On April 13, 2012 the FCC file its Notice of Apparent Liability For Forfeiture alleging, among other things:
Between May 2007 and May 2010, as part of its Street View project, Google Inc. (Google or Company) collected data from Wi-Fi networks throughout the United States and around the world. The purpose of Google's Wi-Fi data collection initiative was to capture information about Wi-Fi networks that the Company could use to help establish users' locations and provide location-based services. But Google also collected "payload" data-the content of Internet communnications - that was not needed for its location database project. This payload data included e-mail and text messages, passwords, Internet usage history, and other highly sensitive personal information.
The public document posted on the FCC website is a redacted version the document I've linked to above. Apparently this was posted in accordance with an agreement, evidenced by this letter, the FCC reached with Google. The FCC report mentions a Google "design document" written by the engineer who developed the Street View software to collect telephone numbers, URLs, passwords, e-mail, text messages, medical records, video and audio files sent over open Wi-Fi networks.
The engineer is referred to as "Engineer Doe" in the report, though he was identified by The New York Times as Marius Milner whose software collected 200 gigabytes of data via Street View cars between 2008 and 2010:
The design document showed that, in addition to collecting data that Google could use to map the location of wireless access points, Engineer Doe intended to collect, store, and analyze payload data from unencrypted Wi-Fi networks. The design document notes that "[w]ardriving can be used in a number of ways," including "to observe typical Wi-Fi usage snapshots." In a discussion of 'Privacy Considerations,' the design document states, "A typical concern might be that we are logging user traffic along with sufficient data to precisely triangulate their position at a given time, along with information about what they were doing." That statement plainly refers to the collection of payload data because MAC addresses, SSIDs, signal-strength measurements. and other information used to map the location of wireless access points would reveal nothing about what end users "were doing." Engineer Doe evidently intended to capture the content of Wi-Fi communications transmitted when Street View cars were in the vicinity, such as e-mail, and text messages sent to or from wireless access points. Engineer Doe identified privacy as an issue but concluded that it was not a significant concern because the Street View cars would not be "in proximity to any given user for an extended period of time," and "[n]one of the data gathered ... [would] be presented to end users of [Google's] services in raw form." Nevertheless, the design document listed as a "to do" item, "[D]iscuss privacy considerations with Product Counsel." That never occurred. The design document also states that the Wi-Fi data Google gathered "be analyzed offline for use in other initiatives," and that "[analysis of the gathered data [was] a non goal (though it [would] happen."

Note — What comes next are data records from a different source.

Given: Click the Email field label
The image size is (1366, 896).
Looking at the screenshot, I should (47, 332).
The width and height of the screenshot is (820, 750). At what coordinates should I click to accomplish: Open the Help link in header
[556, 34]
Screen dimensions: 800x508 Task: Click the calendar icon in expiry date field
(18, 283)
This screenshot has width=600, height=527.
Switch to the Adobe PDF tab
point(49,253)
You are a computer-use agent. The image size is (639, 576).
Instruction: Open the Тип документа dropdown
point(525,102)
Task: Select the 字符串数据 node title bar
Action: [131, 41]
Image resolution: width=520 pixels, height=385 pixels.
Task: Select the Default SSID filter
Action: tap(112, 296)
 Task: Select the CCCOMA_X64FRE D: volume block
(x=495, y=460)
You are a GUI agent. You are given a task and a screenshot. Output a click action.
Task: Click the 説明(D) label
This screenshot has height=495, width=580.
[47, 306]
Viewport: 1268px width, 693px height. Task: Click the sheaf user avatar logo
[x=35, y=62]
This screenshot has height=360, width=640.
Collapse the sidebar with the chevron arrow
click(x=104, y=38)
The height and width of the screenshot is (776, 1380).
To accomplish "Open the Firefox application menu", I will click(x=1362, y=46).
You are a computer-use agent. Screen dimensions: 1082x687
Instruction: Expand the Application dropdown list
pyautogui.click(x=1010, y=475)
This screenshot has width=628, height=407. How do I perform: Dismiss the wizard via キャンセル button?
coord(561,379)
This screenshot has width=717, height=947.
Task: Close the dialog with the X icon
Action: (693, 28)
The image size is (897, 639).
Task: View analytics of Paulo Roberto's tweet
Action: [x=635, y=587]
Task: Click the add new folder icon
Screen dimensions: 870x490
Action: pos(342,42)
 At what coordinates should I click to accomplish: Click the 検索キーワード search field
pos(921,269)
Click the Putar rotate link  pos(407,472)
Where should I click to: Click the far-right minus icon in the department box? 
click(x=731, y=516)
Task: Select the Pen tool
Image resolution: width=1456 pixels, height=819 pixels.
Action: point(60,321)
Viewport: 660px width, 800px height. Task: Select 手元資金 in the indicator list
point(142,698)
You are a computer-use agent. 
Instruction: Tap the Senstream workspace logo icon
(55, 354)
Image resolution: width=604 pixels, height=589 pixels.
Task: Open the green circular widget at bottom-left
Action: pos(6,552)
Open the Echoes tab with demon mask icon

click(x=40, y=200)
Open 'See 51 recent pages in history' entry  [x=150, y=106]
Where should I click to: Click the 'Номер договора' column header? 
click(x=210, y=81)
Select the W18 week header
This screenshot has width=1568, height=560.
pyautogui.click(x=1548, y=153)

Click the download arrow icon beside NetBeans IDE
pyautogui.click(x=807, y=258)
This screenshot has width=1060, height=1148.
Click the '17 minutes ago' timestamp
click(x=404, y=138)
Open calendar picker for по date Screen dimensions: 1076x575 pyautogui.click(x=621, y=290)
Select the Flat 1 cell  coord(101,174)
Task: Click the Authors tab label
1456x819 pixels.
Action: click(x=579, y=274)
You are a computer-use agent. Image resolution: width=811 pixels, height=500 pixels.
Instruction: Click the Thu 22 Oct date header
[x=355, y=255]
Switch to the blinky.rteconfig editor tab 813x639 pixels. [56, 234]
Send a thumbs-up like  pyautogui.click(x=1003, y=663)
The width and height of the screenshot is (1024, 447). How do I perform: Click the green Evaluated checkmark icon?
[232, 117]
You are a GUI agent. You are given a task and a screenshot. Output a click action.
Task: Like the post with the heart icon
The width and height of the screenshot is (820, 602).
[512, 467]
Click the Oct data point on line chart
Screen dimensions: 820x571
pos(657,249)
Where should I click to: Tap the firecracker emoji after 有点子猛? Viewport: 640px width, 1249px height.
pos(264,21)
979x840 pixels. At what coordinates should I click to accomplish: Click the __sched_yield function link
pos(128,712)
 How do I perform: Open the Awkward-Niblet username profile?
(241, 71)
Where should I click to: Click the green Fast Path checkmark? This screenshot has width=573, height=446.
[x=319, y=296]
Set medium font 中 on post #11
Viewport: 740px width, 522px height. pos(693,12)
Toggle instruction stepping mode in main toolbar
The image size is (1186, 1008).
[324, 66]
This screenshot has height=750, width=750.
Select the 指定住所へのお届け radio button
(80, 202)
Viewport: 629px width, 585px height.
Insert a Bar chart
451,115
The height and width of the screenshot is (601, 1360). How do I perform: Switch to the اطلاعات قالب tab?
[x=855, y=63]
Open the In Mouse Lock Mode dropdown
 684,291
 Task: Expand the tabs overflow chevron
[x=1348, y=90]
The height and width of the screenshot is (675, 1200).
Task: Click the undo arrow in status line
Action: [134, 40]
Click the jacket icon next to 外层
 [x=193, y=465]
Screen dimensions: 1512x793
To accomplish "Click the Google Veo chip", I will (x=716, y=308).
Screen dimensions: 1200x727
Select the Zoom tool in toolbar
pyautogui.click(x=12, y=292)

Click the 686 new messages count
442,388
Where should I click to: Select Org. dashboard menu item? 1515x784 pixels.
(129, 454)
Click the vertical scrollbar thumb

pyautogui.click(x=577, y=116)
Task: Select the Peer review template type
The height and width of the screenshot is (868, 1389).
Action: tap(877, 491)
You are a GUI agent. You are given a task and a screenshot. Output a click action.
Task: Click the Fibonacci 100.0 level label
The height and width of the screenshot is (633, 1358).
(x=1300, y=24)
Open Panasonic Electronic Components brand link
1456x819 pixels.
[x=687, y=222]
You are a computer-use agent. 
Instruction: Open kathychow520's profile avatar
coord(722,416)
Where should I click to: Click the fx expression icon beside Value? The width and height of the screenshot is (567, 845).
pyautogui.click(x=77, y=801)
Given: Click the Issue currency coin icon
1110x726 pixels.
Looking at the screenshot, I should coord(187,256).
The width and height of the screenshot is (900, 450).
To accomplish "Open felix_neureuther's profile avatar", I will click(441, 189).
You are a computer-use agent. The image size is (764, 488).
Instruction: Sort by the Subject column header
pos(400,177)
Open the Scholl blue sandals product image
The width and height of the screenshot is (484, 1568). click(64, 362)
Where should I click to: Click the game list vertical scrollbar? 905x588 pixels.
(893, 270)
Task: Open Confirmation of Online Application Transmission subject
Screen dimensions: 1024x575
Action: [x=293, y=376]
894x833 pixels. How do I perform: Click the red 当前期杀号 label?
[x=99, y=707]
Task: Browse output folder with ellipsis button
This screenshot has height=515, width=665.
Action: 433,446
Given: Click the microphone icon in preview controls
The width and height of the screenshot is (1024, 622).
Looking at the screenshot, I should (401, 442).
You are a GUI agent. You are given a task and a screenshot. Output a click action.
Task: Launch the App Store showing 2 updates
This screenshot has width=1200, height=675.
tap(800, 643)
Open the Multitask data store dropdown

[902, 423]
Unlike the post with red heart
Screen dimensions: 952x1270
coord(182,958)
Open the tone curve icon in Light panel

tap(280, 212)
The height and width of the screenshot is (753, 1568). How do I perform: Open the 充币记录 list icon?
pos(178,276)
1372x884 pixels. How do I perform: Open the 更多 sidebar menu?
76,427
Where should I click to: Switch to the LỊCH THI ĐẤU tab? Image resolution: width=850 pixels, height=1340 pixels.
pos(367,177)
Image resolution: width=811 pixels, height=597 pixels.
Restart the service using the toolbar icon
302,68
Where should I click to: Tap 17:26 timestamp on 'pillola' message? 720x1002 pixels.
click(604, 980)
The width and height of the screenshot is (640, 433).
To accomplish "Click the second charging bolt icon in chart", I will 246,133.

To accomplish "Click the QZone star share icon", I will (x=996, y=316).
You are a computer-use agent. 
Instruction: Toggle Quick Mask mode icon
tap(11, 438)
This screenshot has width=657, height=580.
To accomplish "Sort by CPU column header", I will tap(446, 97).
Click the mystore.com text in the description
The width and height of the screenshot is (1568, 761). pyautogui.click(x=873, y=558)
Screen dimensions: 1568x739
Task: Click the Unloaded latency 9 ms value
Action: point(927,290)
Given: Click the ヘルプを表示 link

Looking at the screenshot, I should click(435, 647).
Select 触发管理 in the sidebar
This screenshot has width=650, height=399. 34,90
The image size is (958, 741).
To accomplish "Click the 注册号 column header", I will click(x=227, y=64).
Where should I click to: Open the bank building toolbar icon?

Most of these words were originally blacked out at Google's request, but the FCC later concluded it should be made available to the public because "Disclosure of this information may cause commercial embarrassment, but that is not a basis for requesting confidential treatment." Google also requested the FCC black out passages indicating a number of engineers had access to the Street View code and reviewed the personal data.
After its 17 month investigation, the FCC concluded Google did not engage in illegal wiretapping because the data was flowing, unencrypted, over open radio waves. The FCC cited case law that presumably let Google off the hook on the wiretapping allegations because the unencrypted Wi-Fi signals were "readily accessible to the general public."
The Wiretap Act, amended in 1986, says it's not considered wiretapping "to intercept or access an electronic communication made through an electronic communication system that is configured so that such electronic communication is readily accessible to the general public."
I'll leave it to you to decide for yourself. What do you think about all this?